Values followed by upper case letters indicate differences between groups. Values followed by lowercase letters indicate differences among monitoring times in a given group.

Figure 2 Arterial pressure of oxigen (PaO2) of mules anesthetized with a combination of ketamine/butorphanol/Guaifenesin (K/B/G), pre-medicated with midazolam and detomidine with and without IOS (CG and TG, respectively). * Indicates the times that there was difference (P<0.05) between groups. 

There was no significant difference in the mean ƒ and HR values. PaCO2 value was lower (P=0.03) in CG at T0 compared to TG at T0.

Lactate and bicarbonate measured in the arterial blood showed no significant difference and average pH values increased with a significant difference in the CG (P=0.02) between T0 and T60 and in the TG between T0 and T40 (P=0.03) and T60 (P=0.002). The mean ±SD values of arterial blood gas analysis are shown in Table 2.

No difference was found in induction time, as well as the time interval between the end of continuous infusion and the first animal movement. There was no difference between groups for the sternal decumbency and standing position (recovery anesthetic).
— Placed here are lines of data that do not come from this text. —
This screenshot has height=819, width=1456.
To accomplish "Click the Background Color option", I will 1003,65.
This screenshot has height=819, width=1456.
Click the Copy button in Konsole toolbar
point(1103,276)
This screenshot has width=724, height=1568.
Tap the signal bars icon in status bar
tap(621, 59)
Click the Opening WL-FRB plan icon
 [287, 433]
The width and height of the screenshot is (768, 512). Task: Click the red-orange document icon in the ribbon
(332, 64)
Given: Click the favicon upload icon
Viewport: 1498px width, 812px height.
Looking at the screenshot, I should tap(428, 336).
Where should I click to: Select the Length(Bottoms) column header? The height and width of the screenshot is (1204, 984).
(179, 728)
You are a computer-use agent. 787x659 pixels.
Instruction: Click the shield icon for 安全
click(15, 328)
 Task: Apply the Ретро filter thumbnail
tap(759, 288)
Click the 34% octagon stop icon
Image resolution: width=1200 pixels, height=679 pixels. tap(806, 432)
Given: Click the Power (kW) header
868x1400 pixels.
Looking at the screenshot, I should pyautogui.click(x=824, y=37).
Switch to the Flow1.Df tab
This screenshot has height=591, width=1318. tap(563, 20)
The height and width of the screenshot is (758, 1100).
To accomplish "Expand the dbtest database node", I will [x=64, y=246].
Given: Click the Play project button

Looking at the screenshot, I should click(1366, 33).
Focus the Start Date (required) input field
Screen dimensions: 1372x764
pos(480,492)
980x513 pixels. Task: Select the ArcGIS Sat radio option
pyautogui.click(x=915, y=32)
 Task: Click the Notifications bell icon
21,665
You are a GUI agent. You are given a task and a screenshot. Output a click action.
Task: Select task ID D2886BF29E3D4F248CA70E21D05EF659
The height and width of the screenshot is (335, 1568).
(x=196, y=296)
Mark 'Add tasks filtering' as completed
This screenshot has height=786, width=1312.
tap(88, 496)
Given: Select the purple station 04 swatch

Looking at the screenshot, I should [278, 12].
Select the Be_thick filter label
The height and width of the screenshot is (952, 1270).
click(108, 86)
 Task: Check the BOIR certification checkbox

Logarithmic transformation was used in the statistical analysis. Values represented in the table are the mean ±SD original without logarithmic transformation.

DISCUSSION

The main occurrence in this study was hypoxemia in mules anesthetized with K/B/G receiving no IOS, since animals were supplemented with intranasal oxygen, which kept PaO2 values within acceptable levels, as shown in Table 2. The probable causes of decreased PaO2 are hypoventilation, vascular shunt and ventilation-perfusion mismatching (Hubbell, 2010).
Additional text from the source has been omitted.